Fui uma das primeiras a alertar a inconsistência de sua trajetória, ao lado da jornalista Angélica de Morais, com quem me solidarizei desde o início. Neste mesmo espaço democrático de debates da Folha, alertava que "não dá mais para tolerar que determinadas figurinhas carimbadas fiquem posando de mecenas enquanto se movem com desenvoltura no interior de uma legislação de incentivos voltada apenas para o mercado, em detrimento do interesse público."
Mal sabia eu no que isso ia dar, mas já indagava "até quando vamos assistir a banqueiros vangloriarem-se como "pais da arte" enquanto promovem verdadeira privatização dos bens e produções culturais..." ("Megamostra e pires na mão", "Tendências/Debates", 30/5/2000).
Isso me valeu um processo nas costas, assim como à Angélica de Morais. Fui acordada por um oficial da Justiça às 6h, me interpelando sem modos, o que gerou uma nota de protesto na coluna Mônica Bergamo. Esse era bem o estilo de Ferreira: aparecer como banqueiro-mecenas ao estilo de Chateaubriand, ao mesmo tempo que agia com truculência legal aos que ousavam questionar seu projeto.
Sua ação foi, é e será deletéria para a arte nacional. Ora, por qual motivo ele está preso senão as evidências de que tem escondido e talvez mandado para fora do Brasil valiosas obras de arte, muitas delas compradas com o dinheiro de inocentes investidores?
Não é isso crime de lesa-pátria?
Como se sabe, Ferreira é acusado pelo Ministério Público de formação de quadrilha, gestão fraudulenta e lavagem de dinheiro. Desconfia-se de que uma das formas de "lavar" dinheiro sujo obtido pelas já famosas "operações casadas" tenha sido a compra de excepcional acervo artístico. Pois que ele fique para o povo brasileiro, que acompanha estarrecido mais esse espetáculo de bandidagem.

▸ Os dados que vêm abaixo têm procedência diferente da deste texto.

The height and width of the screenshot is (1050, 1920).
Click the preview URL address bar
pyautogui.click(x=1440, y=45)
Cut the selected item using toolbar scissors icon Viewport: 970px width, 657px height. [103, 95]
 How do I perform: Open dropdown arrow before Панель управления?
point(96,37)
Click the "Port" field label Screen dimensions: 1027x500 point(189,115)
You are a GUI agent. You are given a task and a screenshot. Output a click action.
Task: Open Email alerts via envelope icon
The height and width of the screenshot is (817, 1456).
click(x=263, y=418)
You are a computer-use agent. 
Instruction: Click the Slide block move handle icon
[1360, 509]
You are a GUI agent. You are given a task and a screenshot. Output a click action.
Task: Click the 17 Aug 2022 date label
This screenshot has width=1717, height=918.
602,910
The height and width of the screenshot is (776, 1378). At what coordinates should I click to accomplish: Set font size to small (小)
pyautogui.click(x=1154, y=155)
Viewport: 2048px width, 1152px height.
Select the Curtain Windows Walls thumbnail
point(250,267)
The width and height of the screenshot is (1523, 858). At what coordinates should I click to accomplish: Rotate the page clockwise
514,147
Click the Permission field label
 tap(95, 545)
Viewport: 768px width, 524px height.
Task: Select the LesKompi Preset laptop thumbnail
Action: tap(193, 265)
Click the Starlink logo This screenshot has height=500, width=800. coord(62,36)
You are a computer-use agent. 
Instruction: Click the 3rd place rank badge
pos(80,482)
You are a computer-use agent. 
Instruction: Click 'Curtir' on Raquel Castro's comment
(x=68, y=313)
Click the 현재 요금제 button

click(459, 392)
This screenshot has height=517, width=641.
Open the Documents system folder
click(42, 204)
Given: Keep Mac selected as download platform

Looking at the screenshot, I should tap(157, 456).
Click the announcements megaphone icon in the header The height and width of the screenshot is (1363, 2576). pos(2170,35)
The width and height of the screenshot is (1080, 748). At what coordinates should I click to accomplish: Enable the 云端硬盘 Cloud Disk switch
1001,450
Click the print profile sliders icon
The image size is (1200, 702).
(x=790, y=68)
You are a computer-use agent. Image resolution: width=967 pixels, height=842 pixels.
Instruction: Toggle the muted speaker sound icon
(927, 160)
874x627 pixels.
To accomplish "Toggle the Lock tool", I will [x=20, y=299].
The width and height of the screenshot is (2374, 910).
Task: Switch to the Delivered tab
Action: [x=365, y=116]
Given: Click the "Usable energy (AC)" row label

É preciso não tolerar certas criaturas da sociedade paulistana que se dizem (falsos) mecenas e que usam a arte para acobertar crimes e falcatruas e ainda por cima posam de bons-moços nas colunas sociais. Sim, Cildo Meireles está certo. É preciso não esquecer de figuras paulistanas ilustres no mundo das artes, como Mario de Andrade e do grande ator Raul Cortez, que ora nos deixa.
MARIA LUIZA LIBRANDI, a Lulu Librandi, 63, produtora de teatro, é gerente de Assuntos Institucionais do Memorial da América Latina. Foi secretária internacional do Ministério da Cultura na gestão de Celso Furtado -tendo realizado a mostra "Modernidade Arte Brasileira do Século 20", no Museu de Arte Moderna de Paris (1986)-, e foi diretora da Funarte (Fundação Nacional de Arte) e do Centro Cultural São Paulo.